| DATA FOR ANALYSIS |
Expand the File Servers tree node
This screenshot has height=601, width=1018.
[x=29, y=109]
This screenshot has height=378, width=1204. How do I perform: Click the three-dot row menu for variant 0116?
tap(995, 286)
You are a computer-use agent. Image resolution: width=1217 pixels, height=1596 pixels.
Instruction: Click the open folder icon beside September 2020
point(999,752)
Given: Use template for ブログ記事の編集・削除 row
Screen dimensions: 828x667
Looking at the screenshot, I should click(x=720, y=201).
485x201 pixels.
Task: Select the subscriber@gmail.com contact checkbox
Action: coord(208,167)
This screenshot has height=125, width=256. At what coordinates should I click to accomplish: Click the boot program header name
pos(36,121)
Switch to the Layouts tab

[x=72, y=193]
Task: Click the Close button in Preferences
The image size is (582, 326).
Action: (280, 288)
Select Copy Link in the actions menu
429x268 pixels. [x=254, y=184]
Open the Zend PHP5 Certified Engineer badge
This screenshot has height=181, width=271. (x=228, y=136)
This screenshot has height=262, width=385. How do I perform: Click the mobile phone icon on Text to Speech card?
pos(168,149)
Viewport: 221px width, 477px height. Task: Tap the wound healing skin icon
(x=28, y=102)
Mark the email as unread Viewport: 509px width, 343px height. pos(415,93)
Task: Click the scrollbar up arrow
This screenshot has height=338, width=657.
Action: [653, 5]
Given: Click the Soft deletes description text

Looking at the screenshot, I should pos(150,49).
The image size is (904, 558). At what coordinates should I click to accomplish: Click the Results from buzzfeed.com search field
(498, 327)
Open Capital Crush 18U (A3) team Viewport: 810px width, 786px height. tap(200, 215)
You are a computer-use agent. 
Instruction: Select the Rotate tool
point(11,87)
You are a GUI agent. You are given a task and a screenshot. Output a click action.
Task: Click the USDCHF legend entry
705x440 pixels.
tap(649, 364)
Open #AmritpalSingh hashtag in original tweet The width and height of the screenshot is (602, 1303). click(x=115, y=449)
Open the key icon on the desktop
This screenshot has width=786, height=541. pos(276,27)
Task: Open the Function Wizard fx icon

| PROBLEM STATEMENT |
Copy the listing exactly.

| FINISHED TASK |
Expand the File Servers tree node
This screenshot has height=601, width=1018.
[x=29, y=109]
This screenshot has height=378, width=1204. How do I perform: Click the three-dot row menu for variant 0116?
tap(995, 286)
You are a computer-use agent. Image resolution: width=1217 pixels, height=1596 pixels.
Instruction: Click the open folder icon beside September 2020
point(999,752)
Given: Use template for ブログ記事の編集・削除 row
Screen dimensions: 828x667
Looking at the screenshot, I should click(x=720, y=201).
485x201 pixels.
Task: Select the subscriber@gmail.com contact checkbox
Action: coord(208,167)
This screenshot has height=125, width=256. At what coordinates should I click to accomplish: Click the boot program header name
pos(36,121)
Switch to the Layouts tab

[x=72, y=193]
Task: Click the Close button in Preferences
The image size is (582, 326).
Action: (280, 288)
Select Copy Link in the actions menu
429x268 pixels. [x=254, y=184]
Open the Zend PHP5 Certified Engineer badge
This screenshot has height=181, width=271. (x=228, y=136)
This screenshot has height=262, width=385. How do I perform: Click the mobile phone icon on Text to Speech card?
pos(168,149)
Viewport: 221px width, 477px height. Task: Tap the wound healing skin icon
(x=28, y=102)
Mark the email as unread Viewport: 509px width, 343px height. pos(415,93)
Task: Click the scrollbar up arrow
This screenshot has height=338, width=657.
Action: [653, 5]
Given: Click the Soft deletes description text

Looking at the screenshot, I should pos(150,49).
The image size is (904, 558). At what coordinates should I click to accomplish: Click the Results from buzzfeed.com search field
(498, 327)
Open Capital Crush 18U (A3) team Viewport: 810px width, 786px height. tap(200, 215)
You are a computer-use agent. 
Instruction: Select the Rotate tool
point(11,87)
You are a GUI agent. You are given a task and a screenshot. Output a click action.
Task: Click the USDCHF legend entry
705x440 pixels.
tap(649, 364)
Open #AmritpalSingh hashtag in original tweet The width and height of the screenshot is (602, 1303). click(x=115, y=449)
Open the key icon on the desktop
This screenshot has width=786, height=541. pos(276,27)
Task: Open the Function Wizard fx icon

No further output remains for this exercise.